> **Task prompt**
When you reach the line containing "EN (1368, 36)" in the records below, start copying exactly, and stop once you have copied the line containing "[onemedia.life] (48, 37)".

> **Data records**
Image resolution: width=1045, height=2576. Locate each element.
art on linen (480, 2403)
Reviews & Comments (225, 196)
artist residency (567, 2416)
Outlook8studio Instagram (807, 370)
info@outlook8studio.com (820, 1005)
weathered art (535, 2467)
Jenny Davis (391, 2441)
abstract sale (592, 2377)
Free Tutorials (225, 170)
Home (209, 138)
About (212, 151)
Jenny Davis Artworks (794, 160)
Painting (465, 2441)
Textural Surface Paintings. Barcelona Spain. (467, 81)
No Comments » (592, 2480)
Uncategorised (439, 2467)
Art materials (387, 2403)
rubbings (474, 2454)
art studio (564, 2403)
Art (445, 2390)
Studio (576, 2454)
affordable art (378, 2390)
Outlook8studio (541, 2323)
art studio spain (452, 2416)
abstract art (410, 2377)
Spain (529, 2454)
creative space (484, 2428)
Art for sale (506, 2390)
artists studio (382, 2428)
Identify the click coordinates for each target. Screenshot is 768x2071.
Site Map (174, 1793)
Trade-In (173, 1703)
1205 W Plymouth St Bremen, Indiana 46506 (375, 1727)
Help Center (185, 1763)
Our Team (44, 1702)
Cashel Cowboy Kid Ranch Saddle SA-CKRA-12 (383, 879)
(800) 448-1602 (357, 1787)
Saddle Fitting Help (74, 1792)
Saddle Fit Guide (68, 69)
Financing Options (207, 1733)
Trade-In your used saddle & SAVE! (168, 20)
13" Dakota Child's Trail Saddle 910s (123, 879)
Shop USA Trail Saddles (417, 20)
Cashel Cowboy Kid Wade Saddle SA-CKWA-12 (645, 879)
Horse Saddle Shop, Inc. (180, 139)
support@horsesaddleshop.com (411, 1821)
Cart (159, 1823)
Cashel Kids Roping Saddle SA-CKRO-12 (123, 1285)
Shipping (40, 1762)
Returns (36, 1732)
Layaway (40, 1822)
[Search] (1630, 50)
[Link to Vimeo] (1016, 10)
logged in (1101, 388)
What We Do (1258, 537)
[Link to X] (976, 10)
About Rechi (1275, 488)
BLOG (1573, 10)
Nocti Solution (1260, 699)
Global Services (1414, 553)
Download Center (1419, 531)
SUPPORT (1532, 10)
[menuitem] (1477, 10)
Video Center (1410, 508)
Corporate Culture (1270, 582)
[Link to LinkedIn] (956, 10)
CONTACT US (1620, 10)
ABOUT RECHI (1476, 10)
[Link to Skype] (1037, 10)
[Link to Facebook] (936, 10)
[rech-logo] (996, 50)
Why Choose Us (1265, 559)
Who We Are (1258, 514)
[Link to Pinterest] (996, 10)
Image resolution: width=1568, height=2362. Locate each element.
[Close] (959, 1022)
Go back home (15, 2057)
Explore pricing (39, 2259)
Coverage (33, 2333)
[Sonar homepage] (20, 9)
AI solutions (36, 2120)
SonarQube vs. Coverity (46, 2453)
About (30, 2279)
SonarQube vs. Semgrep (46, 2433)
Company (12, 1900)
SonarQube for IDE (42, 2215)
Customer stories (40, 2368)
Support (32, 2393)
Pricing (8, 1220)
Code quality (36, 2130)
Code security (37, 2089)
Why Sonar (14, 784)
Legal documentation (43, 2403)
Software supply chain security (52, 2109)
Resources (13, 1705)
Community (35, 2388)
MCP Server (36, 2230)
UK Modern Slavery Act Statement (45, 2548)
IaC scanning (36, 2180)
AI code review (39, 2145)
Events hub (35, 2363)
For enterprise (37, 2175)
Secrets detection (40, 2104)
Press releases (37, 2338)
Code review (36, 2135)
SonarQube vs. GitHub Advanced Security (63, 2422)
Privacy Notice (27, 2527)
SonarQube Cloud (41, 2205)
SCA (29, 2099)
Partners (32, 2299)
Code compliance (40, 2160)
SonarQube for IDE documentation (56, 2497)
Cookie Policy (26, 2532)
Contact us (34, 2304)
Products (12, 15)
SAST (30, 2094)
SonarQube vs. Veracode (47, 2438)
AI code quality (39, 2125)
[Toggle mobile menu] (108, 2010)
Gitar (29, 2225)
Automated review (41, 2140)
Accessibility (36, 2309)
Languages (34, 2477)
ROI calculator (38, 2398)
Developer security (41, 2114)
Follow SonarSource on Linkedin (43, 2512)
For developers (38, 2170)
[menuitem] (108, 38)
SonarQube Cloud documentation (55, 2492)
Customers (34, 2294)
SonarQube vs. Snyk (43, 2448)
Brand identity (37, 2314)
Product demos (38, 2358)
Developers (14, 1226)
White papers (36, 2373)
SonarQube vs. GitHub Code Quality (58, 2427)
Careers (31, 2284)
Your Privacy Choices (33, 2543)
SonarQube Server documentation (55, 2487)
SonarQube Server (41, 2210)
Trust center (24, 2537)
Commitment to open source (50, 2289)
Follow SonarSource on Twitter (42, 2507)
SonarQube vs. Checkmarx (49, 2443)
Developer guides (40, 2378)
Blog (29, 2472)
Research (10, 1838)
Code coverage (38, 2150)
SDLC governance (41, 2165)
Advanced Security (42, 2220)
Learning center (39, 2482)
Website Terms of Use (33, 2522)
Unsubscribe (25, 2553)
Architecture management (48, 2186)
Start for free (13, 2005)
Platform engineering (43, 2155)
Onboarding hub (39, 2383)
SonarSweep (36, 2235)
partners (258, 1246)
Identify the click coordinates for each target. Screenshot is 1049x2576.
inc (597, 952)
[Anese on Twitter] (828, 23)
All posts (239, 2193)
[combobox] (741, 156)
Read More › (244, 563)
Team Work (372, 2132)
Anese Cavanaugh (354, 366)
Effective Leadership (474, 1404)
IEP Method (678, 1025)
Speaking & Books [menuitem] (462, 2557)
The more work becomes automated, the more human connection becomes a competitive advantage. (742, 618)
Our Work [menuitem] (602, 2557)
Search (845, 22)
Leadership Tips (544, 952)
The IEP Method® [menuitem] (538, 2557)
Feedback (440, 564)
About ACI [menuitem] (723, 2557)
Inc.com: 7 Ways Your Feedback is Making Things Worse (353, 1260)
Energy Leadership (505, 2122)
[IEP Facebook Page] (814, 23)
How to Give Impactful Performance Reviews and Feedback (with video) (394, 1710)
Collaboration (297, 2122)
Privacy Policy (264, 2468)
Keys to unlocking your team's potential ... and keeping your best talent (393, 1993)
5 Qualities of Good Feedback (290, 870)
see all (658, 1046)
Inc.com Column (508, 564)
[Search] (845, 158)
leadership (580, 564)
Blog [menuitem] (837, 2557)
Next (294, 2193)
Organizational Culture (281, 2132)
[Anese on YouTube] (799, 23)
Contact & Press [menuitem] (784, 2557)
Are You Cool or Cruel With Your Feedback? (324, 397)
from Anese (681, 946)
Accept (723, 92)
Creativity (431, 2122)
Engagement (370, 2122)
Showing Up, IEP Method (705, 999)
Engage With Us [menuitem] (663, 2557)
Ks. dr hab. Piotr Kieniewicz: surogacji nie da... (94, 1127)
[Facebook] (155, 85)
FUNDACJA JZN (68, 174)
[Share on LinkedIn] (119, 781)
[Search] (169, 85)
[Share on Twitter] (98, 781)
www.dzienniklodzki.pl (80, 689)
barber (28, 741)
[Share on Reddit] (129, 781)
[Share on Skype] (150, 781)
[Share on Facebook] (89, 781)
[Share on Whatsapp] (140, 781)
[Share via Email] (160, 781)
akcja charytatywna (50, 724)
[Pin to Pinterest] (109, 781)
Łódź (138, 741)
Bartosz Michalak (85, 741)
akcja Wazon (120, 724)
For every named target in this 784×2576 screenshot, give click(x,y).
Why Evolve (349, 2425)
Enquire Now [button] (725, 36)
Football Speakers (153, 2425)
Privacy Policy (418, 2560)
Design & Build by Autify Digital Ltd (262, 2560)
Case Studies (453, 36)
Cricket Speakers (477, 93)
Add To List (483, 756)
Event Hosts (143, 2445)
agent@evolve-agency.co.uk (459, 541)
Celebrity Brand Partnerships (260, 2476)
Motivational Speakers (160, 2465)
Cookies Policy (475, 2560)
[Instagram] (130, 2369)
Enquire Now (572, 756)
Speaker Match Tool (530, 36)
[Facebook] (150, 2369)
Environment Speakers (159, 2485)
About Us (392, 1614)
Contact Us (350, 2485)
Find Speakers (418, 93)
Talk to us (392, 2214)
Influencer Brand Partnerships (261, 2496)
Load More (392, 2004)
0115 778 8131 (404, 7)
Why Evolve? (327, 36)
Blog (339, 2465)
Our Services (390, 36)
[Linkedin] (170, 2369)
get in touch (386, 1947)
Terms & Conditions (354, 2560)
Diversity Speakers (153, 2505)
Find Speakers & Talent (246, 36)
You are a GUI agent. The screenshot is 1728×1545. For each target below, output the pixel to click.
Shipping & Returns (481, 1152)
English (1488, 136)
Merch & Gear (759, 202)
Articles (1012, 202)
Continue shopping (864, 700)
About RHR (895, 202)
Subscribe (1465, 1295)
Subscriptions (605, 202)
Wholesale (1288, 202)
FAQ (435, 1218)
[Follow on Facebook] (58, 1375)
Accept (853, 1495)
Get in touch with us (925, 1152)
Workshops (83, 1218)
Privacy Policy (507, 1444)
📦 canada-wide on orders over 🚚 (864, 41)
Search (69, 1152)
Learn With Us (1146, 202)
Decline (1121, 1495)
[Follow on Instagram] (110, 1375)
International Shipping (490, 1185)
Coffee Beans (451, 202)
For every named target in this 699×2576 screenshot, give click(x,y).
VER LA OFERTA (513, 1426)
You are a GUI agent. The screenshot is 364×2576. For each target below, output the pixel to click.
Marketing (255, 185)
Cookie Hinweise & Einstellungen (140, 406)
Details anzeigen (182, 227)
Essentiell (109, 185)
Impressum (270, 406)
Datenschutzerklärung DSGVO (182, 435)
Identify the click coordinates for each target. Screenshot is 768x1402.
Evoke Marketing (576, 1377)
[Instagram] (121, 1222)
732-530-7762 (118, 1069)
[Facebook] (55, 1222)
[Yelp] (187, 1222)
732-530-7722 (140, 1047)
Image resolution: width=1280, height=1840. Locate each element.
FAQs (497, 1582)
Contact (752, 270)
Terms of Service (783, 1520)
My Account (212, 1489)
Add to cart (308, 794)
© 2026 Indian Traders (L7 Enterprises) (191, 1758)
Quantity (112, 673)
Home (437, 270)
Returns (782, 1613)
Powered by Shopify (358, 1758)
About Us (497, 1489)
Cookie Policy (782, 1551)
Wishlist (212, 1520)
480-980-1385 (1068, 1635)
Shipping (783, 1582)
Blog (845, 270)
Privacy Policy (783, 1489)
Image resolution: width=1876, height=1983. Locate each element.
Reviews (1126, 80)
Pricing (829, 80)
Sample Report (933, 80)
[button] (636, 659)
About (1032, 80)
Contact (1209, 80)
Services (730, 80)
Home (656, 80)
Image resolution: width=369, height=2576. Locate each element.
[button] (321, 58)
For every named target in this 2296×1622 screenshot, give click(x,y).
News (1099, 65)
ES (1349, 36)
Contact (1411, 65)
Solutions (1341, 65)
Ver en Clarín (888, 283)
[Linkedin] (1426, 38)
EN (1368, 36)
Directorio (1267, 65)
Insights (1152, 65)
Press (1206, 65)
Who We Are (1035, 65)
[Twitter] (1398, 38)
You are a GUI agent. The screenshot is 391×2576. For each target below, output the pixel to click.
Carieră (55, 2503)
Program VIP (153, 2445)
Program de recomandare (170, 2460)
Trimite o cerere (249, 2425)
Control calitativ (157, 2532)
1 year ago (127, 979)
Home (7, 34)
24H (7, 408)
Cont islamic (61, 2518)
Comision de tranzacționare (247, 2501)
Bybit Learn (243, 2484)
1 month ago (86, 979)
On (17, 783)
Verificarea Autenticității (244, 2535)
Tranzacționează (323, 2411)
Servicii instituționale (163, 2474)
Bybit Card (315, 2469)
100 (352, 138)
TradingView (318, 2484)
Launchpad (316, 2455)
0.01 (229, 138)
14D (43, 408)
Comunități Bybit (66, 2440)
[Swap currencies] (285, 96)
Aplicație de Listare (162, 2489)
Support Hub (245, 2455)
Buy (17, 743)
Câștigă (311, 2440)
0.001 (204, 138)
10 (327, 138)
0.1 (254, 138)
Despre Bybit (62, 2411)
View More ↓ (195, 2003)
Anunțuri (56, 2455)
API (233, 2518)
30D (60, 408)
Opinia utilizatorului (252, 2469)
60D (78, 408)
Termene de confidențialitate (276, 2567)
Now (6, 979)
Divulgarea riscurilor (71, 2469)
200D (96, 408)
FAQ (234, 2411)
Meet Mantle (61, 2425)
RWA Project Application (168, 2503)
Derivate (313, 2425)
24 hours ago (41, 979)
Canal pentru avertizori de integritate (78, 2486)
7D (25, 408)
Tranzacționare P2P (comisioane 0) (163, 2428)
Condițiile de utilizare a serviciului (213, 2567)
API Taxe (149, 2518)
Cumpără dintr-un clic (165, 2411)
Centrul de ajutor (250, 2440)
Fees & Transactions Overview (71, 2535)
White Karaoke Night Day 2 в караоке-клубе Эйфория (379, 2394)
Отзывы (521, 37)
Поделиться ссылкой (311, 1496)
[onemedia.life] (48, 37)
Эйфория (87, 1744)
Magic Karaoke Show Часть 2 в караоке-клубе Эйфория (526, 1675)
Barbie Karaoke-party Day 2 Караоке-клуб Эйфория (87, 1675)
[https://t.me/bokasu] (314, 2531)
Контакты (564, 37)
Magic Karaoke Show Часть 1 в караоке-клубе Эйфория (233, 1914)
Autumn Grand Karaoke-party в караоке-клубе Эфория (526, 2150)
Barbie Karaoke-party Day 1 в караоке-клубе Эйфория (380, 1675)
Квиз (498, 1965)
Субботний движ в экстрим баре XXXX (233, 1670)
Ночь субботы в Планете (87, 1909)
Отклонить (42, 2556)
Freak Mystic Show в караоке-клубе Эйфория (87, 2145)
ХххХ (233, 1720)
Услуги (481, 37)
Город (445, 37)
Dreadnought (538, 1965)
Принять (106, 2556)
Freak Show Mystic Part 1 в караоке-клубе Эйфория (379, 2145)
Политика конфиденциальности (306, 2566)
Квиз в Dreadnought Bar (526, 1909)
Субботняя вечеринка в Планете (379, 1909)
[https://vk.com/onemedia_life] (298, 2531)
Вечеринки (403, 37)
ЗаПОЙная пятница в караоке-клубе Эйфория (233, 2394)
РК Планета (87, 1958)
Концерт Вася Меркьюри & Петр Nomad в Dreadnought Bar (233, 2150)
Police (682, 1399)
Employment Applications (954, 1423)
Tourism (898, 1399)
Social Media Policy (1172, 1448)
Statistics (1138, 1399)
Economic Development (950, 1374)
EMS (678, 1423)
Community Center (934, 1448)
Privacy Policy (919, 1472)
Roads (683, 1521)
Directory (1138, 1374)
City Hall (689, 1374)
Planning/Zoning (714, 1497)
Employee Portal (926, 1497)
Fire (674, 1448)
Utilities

> **Result for this exercise**
EN (1368, 36)
Directorio (1267, 65)
Insights (1152, 65)
Press (1206, 65)
Who We Are (1035, 65)
[Twitter] (1398, 38)
You are a GUI agent. The screenshot is 391×2576. For each target below, output the pixel to click.
Carieră (55, 2503)
Program VIP (153, 2445)
Program de recomandare (170, 2460)
Trimite o cerere (249, 2425)
Control calitativ (157, 2532)
1 year ago (127, 979)
Home (7, 34)
24H (7, 408)
Cont islamic (61, 2518)
Comision de tranzacționare (247, 2501)
Bybit Learn (243, 2484)
1 month ago (86, 979)
On (17, 783)
Verificarea Autenticității (244, 2535)
Tranzacționează (323, 2411)
Servicii instituționale (163, 2474)
Bybit Card (315, 2469)
100 (352, 138)
TradingView (318, 2484)
Launchpad (316, 2455)
0.01 (229, 138)
14D (43, 408)
Comunități Bybit (66, 2440)
[Swap currencies] (285, 96)
Aplicație de Listare (162, 2489)
Support Hub (245, 2455)
Buy (17, 743)
Câștigă (311, 2440)
0.001 (204, 138)
10 (327, 138)
0.1 (254, 138)
Despre Bybit (62, 2411)
View More ↓ (195, 2003)
Anunțuri (56, 2455)
API (233, 2518)
30D (60, 408)
Opinia utilizatorului (252, 2469)
60D (78, 408)
Termene de confidențialitate (276, 2567)
Now (6, 979)
Divulgarea riscurilor (71, 2469)
200D (96, 408)
FAQ (234, 2411)
Meet Mantle (61, 2425)
RWA Project Application (168, 2503)
Derivate (313, 2425)
24 hours ago (41, 979)
Canal pentru avertizori de integritate (78, 2486)
7D (25, 408)
Tranzacționare P2P (comisioane 0) (163, 2428)
Condițiile de utilizare a serviciului (213, 2567)
API Taxe (149, 2518)
Cumpără dintr-un clic (165, 2411)
Centrul de ajutor (250, 2440)
Fees & Transactions Overview (71, 2535)
White Karaoke Night Day 2 в караоке-клубе Эйфория (379, 2394)
Отзывы (521, 37)
Поделиться ссылкой (311, 1496)
[onemedia.life] (48, 37)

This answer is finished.